__ASSIGNMENT__: All of the data that appears below is to be given again precisely as written.

__Records excerpted from a collection__:
====================
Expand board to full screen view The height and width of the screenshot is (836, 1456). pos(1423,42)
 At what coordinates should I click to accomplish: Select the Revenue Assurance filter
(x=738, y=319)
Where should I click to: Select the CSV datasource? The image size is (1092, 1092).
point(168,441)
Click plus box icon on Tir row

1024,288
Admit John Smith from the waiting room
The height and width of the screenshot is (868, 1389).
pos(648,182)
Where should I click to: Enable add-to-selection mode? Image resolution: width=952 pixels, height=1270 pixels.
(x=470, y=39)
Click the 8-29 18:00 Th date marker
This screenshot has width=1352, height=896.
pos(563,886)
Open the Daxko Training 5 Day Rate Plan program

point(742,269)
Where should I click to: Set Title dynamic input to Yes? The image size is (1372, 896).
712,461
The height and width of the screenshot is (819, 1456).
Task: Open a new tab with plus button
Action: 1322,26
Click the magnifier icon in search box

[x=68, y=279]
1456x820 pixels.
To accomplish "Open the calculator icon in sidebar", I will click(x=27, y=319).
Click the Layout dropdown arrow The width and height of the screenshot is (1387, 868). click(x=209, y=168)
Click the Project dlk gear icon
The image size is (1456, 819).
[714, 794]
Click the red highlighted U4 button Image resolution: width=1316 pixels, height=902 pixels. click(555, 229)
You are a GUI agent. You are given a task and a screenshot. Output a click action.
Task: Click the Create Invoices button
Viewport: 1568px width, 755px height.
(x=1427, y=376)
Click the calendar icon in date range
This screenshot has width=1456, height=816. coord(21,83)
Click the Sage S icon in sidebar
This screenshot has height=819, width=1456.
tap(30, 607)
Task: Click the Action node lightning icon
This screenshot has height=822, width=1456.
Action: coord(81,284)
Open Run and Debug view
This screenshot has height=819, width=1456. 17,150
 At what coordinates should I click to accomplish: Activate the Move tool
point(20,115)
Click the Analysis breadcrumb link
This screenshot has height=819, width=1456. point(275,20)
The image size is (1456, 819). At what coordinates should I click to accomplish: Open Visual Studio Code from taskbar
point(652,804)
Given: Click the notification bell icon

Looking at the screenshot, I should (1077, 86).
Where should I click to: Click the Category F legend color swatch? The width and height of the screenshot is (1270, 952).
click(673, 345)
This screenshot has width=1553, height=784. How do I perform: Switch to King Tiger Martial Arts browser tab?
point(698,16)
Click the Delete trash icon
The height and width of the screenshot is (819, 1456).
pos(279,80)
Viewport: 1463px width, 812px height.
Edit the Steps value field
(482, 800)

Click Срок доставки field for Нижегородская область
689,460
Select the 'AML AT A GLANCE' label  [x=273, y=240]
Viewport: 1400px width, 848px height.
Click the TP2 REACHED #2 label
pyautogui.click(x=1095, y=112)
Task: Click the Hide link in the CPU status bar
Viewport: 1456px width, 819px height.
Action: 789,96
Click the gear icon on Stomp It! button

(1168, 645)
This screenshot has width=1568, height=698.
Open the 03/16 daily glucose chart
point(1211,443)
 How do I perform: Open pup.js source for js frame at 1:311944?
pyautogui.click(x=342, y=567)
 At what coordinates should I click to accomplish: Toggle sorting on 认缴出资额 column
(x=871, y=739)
====================
__TASK SOLUTION__:
Expand board to full screen view The height and width of the screenshot is (836, 1456). pos(1423,42)
 At what coordinates should I click to accomplish: Select the Revenue Assurance filter
(x=738, y=319)
Where should I click to: Select the CSV datasource? The image size is (1092, 1092).
point(168,441)
Click plus box icon on Tir row

1024,288
Admit John Smith from the waiting room
The height and width of the screenshot is (868, 1389).
pos(648,182)
Where should I click to: Enable add-to-selection mode? Image resolution: width=952 pixels, height=1270 pixels.
(x=470, y=39)
Click the 8-29 18:00 Th date marker
This screenshot has width=1352, height=896.
pos(563,886)
Open the Daxko Training 5 Day Rate Plan program

point(742,269)
Where should I click to: Set Title dynamic input to Yes? The image size is (1372, 896).
712,461
The height and width of the screenshot is (819, 1456).
Task: Open a new tab with plus button
Action: 1322,26
Click the magnifier icon in search box

[x=68, y=279]
1456x820 pixels.
To accomplish "Open the calculator icon in sidebar", I will click(x=27, y=319).
Click the Layout dropdown arrow The width and height of the screenshot is (1387, 868). click(x=209, y=168)
Click the Project dlk gear icon
The image size is (1456, 819).
[714, 794]
Click the red highlighted U4 button Image resolution: width=1316 pixels, height=902 pixels. click(555, 229)
You are a GUI agent. You are given a task and a screenshot. Output a click action.
Task: Click the Create Invoices button
Viewport: 1568px width, 755px height.
(x=1427, y=376)
Click the calendar icon in date range
This screenshot has width=1456, height=816. coord(21,83)
Click the Sage S icon in sidebar
This screenshot has height=819, width=1456.
tap(30, 607)
Task: Click the Action node lightning icon
This screenshot has height=822, width=1456.
Action: coord(81,284)
Open Run and Debug view
This screenshot has height=819, width=1456. 17,150
 At what coordinates should I click to accomplish: Activate the Move tool
point(20,115)
Click the Analysis breadcrumb link
This screenshot has height=819, width=1456. point(275,20)
The image size is (1456, 819). At what coordinates should I click to accomplish: Open Visual Studio Code from taskbar
point(652,804)
Given: Click the notification bell icon

Looking at the screenshot, I should (1077, 86).
Where should I click to: Click the Category F legend color swatch? The width and height of the screenshot is (1270, 952).
click(673, 345)
This screenshot has width=1553, height=784. How do I perform: Switch to King Tiger Martial Arts browser tab?
point(698,16)
Click the Delete trash icon
The height and width of the screenshot is (819, 1456).
pos(279,80)
Viewport: 1463px width, 812px height.
Edit the Steps value field
(482, 800)

Click Срок доставки field for Нижегородская область
689,460
Select the 'AML AT A GLANCE' label  [x=273, y=240]
Viewport: 1400px width, 848px height.
Click the TP2 REACHED #2 label
pyautogui.click(x=1095, y=112)
Task: Click the Hide link in the CPU status bar
Viewport: 1456px width, 819px height.
Action: 789,96
Click the gear icon on Stomp It! button

(1168, 645)
This screenshot has width=1568, height=698.
Open the 03/16 daily glucose chart
point(1211,443)
 How do I perform: Open pup.js source for js frame at 1:311944?
pyautogui.click(x=342, y=567)
 At what coordinates should I click to accomplish: Toggle sorting on 认缴出资额 column
(x=871, y=739)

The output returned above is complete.